The epidemiology and treatment of epilepsy especially Dravet's syndrome is reviewed in the patent.  It is clear from that data that there are no good treatments for these disorders and that conventional AEDs are partially effective at best.  The four treatment scenarios (non of which are randomized controlled clinical trials) all demonstrate efficacy for CBD in intractable epilepsy.  These results are included in the table below.

Trials
Treatment
General Response
Best Response
N=27 children and young adults
Dx: severe childhood onset treatment resistant epilepsy (TRE)
Initial dose: CBD 5mg/kg/day titrated to a max of 25 mg/kg/day in addition to baseline AEDs
-after 3 months of therapy, 48% of patients had an equal to or greater than >50% reduction in seizures.
-
- 2 patients were seizure free at three months
- 6 patients had a 90% reduction in seizures at three months
N=9 children and young adults with treatment-resistant Dravet syndrome
- as above
- after 3 months of therapy, 56% of patients had an equal to or greater than 50% reduction in seizures,
- 2 patient were seizure free at three months
-3 patients has a 90% reduction of seizures at three months
N=4 patients with myoclonic absence seizures who were taking at least two concomitant anti-epileptic drugs
-as above
after 3 months of therapy, 2 of the patients had an equal to or greater than 50% reduction in seizures, 1 patient (25%) had a 90% reduction at the three month stage.
-0 patients were  seizure free
-1 patients with a 90% reduction of seizures at three months
N=3 patients with FIRES (febrile infection related epilepsy syndrome)
-as above
- 2/3 children has a 90% reduction in seizures
-2/3 children had a 90% reduction in seizures and regained some motor and intellectual functioning.
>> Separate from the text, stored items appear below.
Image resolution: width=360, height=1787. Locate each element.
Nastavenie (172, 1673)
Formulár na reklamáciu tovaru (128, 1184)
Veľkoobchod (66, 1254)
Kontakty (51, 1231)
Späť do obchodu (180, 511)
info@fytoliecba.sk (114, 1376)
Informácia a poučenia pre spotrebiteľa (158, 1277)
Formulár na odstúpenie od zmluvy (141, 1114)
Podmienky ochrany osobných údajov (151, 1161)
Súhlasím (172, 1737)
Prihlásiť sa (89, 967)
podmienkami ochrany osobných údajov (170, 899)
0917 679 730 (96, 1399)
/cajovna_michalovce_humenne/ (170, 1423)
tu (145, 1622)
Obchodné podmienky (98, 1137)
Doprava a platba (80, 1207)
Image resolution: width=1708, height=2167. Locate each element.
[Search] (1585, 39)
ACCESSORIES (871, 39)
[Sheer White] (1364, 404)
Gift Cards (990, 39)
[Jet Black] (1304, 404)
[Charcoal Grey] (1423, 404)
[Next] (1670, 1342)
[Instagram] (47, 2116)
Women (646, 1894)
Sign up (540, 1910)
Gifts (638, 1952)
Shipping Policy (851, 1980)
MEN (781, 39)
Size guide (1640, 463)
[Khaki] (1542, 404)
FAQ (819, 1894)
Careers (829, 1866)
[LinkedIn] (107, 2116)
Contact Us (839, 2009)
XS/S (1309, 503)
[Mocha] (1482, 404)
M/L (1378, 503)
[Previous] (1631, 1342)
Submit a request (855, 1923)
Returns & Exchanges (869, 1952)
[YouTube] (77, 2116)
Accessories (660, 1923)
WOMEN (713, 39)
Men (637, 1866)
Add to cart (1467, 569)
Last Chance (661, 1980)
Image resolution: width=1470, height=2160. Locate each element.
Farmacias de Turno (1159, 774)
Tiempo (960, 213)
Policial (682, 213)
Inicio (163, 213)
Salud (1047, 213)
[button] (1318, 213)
In these studies no patients were withdrawn because of side effects.  Common adverse events were somnolence, fatigue, decreased appetite, increased appetite and diarrhea.  Given the degree of polypharmacy it is probably difficult to determine what side effects are due to CBD and either the other compounds or interactions with the other compounds.   All patients had severe epilepsy with hundreds to thousands of seizures per month and in many cases required episodic aggressive treatment to stop status epilepticus.  In this population, placebo response would be expected to be very low.  The use of CBD in this population could easily be justified on a compassionate use basis because of illness severity and the lack of any severe complications from the CBD.  The results of these open label trials appear to be complied in reference 1.  Some of the authors have also published a review and  randomized, placebo controlled dose ranging study of the safety of CBD.  I cannot imagine that there was not an efficacy arm to that study.  There is also a 2017 commentary that looks at the general question about whether there is adequate evidence that CBD is effective for epilepsy(4).

A mysterious part of the patent process is that this is a simple organic chemistry extraction of CBD from cannabis plants and then resuspending for oral dosing.  The authors specify that THC is essentially removed.  The dosing is done in a standard mg/kg dose that would be expected for any medication. That dose range appears to be part of the patient. Does this patent mean that any CBD extracted from cannabis is the intellectual property of this company or is there more to it than that?  If that is the case then any product with a CBD/THC ratio could be patented and there are currently 11 of these compounds prepared by a similar extraction process in the Minnesota Medical Cannabis Program.  Is each one of these compounds patentable? Or is there some additional information about the formulation that is not included in the patent that would make this formulation more unique? At one point the patent states that the CBD can be synthesized as well as extracted.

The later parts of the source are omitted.